[Goal of the exercise] Beginning with the line that contains "This screenshot has height=630, width=1058." in the material below, print each line exactly until the line that contains "Task: Click inside the 100% zoom field" has been printed, then stop.

(Extracted information)

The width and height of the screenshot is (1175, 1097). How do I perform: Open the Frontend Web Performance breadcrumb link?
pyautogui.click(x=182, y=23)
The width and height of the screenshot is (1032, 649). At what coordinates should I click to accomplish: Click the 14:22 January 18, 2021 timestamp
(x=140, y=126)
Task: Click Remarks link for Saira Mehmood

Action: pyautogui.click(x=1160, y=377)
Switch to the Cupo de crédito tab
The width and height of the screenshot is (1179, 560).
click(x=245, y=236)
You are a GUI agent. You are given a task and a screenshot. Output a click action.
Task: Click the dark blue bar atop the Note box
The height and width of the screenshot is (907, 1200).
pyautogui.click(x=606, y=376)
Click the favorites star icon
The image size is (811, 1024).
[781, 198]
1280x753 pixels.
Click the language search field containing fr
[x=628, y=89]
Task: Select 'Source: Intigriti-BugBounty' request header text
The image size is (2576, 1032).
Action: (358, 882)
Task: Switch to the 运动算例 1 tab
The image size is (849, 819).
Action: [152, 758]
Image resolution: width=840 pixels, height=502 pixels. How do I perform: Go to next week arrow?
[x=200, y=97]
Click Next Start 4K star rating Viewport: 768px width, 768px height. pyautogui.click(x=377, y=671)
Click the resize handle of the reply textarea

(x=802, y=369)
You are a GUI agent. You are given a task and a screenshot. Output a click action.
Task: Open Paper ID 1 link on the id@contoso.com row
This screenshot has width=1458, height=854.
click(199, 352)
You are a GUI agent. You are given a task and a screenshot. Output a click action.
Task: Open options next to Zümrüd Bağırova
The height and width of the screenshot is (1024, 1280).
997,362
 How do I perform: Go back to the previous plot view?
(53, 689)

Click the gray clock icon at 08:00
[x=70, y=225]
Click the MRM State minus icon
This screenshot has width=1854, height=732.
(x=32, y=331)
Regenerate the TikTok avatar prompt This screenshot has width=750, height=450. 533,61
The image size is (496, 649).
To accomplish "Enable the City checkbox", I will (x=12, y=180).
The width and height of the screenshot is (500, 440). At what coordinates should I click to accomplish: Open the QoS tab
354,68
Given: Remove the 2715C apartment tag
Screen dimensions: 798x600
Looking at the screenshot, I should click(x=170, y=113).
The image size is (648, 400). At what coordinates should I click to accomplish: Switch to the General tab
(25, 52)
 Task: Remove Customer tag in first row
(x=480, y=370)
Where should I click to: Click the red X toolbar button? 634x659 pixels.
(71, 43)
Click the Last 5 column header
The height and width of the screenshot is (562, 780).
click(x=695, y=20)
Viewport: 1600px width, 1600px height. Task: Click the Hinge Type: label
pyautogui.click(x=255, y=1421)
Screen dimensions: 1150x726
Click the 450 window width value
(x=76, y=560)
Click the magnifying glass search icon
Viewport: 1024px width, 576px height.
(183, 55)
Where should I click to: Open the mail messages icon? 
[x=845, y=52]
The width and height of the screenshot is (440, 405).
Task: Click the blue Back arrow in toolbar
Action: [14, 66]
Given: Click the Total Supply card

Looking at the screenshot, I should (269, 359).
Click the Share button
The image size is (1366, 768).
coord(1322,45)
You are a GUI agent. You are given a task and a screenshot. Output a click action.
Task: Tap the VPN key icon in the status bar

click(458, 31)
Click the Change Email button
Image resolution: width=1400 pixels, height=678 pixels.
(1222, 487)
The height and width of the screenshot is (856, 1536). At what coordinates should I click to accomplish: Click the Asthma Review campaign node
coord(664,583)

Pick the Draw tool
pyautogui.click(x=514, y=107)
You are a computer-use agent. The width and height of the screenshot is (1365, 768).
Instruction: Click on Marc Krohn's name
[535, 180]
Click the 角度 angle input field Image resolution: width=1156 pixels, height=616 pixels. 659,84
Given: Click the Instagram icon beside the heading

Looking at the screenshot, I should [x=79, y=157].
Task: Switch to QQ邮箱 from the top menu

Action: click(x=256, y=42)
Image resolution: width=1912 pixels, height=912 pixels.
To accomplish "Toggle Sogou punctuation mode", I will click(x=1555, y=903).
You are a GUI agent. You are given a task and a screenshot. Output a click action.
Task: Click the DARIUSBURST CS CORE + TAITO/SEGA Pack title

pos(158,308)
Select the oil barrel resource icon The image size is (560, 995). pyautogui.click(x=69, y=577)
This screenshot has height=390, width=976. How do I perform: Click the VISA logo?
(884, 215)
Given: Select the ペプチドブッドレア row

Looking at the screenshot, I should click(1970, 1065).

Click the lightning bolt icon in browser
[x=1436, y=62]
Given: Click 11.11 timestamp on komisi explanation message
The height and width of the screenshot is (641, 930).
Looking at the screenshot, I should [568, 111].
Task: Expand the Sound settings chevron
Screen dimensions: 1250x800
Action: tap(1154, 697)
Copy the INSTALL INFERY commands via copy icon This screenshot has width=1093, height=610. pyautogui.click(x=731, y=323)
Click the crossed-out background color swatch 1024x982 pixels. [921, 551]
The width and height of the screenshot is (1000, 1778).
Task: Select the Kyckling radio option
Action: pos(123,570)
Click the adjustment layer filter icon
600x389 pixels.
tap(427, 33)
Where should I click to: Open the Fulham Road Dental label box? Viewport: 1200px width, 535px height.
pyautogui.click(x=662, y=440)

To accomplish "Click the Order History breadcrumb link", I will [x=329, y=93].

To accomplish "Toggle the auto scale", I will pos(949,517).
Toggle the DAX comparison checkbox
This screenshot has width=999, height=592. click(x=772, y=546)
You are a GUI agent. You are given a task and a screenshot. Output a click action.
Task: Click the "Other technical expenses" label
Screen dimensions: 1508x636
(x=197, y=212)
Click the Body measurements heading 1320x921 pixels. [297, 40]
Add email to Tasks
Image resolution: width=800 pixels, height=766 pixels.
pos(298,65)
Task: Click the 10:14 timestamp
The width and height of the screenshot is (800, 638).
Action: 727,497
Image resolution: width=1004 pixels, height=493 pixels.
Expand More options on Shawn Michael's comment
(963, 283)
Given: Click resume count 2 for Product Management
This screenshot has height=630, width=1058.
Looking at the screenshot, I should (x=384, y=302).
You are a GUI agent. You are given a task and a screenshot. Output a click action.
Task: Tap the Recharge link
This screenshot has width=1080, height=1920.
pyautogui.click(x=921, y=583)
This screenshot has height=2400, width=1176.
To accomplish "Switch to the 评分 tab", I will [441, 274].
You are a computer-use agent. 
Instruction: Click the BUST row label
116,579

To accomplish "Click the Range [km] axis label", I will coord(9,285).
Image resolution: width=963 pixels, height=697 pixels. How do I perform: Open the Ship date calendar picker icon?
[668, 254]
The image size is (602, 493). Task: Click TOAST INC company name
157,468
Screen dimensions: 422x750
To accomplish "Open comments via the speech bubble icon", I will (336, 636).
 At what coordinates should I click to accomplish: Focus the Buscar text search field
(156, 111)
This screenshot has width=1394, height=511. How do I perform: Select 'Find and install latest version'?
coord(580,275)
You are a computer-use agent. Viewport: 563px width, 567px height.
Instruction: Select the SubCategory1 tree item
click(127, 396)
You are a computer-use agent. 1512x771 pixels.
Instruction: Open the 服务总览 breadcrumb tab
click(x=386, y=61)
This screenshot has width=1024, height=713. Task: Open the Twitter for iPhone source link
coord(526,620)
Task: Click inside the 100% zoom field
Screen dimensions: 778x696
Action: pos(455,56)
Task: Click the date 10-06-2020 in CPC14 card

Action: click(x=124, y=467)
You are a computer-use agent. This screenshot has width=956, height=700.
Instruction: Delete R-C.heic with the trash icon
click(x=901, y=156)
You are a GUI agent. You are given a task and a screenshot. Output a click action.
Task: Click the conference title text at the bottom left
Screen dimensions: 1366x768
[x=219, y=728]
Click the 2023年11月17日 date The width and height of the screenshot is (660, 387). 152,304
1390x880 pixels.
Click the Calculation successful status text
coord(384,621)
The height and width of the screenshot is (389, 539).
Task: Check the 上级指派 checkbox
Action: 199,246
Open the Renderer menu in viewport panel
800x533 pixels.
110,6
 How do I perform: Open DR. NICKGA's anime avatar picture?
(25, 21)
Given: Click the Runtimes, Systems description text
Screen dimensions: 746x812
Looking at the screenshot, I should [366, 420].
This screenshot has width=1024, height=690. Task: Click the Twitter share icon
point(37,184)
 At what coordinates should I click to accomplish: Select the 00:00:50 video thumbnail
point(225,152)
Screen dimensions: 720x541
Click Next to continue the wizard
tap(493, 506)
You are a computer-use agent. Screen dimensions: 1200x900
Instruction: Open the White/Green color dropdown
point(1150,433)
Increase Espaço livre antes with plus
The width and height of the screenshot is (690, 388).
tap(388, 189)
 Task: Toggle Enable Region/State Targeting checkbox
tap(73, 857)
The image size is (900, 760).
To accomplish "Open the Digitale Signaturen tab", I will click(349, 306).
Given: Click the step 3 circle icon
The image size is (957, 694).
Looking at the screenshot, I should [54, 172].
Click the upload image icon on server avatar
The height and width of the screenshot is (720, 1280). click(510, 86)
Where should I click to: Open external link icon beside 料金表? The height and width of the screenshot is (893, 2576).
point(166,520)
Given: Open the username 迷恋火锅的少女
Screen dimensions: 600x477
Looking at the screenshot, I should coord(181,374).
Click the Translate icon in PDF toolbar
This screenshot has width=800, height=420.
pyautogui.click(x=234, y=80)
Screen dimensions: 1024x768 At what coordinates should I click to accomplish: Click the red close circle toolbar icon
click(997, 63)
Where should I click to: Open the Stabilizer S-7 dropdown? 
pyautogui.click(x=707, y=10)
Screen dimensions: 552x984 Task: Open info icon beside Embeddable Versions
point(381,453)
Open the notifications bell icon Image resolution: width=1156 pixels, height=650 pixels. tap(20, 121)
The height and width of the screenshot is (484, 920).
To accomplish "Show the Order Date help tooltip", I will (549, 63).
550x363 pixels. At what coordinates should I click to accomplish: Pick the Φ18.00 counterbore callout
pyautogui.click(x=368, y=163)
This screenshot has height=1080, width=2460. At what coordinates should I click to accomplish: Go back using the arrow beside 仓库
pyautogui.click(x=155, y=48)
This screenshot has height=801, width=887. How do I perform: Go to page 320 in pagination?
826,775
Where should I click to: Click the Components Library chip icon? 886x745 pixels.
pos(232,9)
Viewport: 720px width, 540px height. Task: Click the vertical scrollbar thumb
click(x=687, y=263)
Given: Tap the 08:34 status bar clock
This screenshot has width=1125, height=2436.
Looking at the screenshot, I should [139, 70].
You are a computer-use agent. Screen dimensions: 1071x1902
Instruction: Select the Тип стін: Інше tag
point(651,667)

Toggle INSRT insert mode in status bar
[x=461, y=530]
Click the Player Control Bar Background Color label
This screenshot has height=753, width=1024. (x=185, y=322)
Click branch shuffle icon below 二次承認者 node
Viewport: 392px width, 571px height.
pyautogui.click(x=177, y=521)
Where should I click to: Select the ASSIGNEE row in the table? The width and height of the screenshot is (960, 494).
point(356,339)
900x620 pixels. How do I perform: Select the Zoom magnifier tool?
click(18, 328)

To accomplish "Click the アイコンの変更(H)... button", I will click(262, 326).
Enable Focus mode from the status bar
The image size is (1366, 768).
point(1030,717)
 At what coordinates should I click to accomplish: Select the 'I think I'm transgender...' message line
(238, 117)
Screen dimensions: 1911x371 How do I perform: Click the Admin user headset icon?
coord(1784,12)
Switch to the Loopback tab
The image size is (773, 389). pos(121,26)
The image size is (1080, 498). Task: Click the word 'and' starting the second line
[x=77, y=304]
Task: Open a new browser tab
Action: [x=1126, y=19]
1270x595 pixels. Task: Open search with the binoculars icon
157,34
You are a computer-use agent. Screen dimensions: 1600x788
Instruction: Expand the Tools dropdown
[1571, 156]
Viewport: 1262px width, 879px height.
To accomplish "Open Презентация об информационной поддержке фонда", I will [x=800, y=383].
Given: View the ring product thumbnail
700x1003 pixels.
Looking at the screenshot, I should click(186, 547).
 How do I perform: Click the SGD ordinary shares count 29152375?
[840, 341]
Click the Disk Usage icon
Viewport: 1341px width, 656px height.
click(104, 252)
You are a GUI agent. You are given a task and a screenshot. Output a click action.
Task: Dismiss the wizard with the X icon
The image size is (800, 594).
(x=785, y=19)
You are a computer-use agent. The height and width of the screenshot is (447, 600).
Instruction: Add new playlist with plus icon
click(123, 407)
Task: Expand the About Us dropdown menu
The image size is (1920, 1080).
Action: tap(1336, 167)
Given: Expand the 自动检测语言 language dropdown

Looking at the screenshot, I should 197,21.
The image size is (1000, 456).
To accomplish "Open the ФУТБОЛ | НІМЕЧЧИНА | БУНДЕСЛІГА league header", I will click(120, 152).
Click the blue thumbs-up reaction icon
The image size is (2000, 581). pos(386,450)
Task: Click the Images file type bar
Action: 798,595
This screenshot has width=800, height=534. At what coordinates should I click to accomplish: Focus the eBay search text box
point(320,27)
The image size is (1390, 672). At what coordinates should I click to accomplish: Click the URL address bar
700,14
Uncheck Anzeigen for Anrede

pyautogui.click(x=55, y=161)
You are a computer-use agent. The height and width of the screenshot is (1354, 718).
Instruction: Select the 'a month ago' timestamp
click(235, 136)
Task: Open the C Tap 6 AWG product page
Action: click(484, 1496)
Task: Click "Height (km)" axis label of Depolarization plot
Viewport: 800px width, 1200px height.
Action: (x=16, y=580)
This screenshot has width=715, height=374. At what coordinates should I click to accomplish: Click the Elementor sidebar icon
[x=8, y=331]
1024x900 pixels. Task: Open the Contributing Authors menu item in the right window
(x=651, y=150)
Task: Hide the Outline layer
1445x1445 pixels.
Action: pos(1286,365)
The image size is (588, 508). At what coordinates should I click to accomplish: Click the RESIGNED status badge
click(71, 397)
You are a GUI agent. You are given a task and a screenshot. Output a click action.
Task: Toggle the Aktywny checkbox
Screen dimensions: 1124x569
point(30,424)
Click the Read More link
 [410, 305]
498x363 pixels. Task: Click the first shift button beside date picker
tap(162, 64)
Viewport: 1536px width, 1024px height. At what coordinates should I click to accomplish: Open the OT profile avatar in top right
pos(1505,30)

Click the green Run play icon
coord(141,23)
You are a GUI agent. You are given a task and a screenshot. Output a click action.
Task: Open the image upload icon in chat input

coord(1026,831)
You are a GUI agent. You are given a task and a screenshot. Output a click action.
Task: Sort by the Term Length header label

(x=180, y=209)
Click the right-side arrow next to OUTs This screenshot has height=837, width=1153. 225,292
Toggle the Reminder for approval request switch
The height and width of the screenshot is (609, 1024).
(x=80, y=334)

(End Extracted information)

[Exercise output]
This screenshot has height=630, width=1058.
Looking at the screenshot, I should (x=384, y=302).
You are a GUI agent. You are given a task and a screenshot. Output a click action.
Task: Tap the Recharge link
This screenshot has width=1080, height=1920.
pyautogui.click(x=921, y=583)
This screenshot has height=2400, width=1176.
To accomplish "Switch to the 评分 tab", I will [441, 274].
You are a computer-use agent. 
Instruction: Click the BUST row label
116,579

To accomplish "Click the Range [km] axis label", I will coord(9,285).
Image resolution: width=963 pixels, height=697 pixels. How do I perform: Open the Ship date calendar picker icon?
[668, 254]
The image size is (602, 493). Task: Click TOAST INC company name
157,468
Screen dimensions: 422x750
To accomplish "Open comments via the speech bubble icon", I will (336, 636).
 At what coordinates should I click to accomplish: Focus the Buscar text search field
(156, 111)
This screenshot has width=1394, height=511. How do I perform: Select 'Find and install latest version'?
coord(580,275)
You are a computer-use agent. Viewport: 563px width, 567px height.
Instruction: Select the SubCategory1 tree item
click(127, 396)
You are a computer-use agent. 1512x771 pixels.
Instruction: Open the 服务总览 breadcrumb tab
click(x=386, y=61)
This screenshot has width=1024, height=713. Task: Open the Twitter for iPhone source link
coord(526,620)
Task: Click inside the 100% zoom field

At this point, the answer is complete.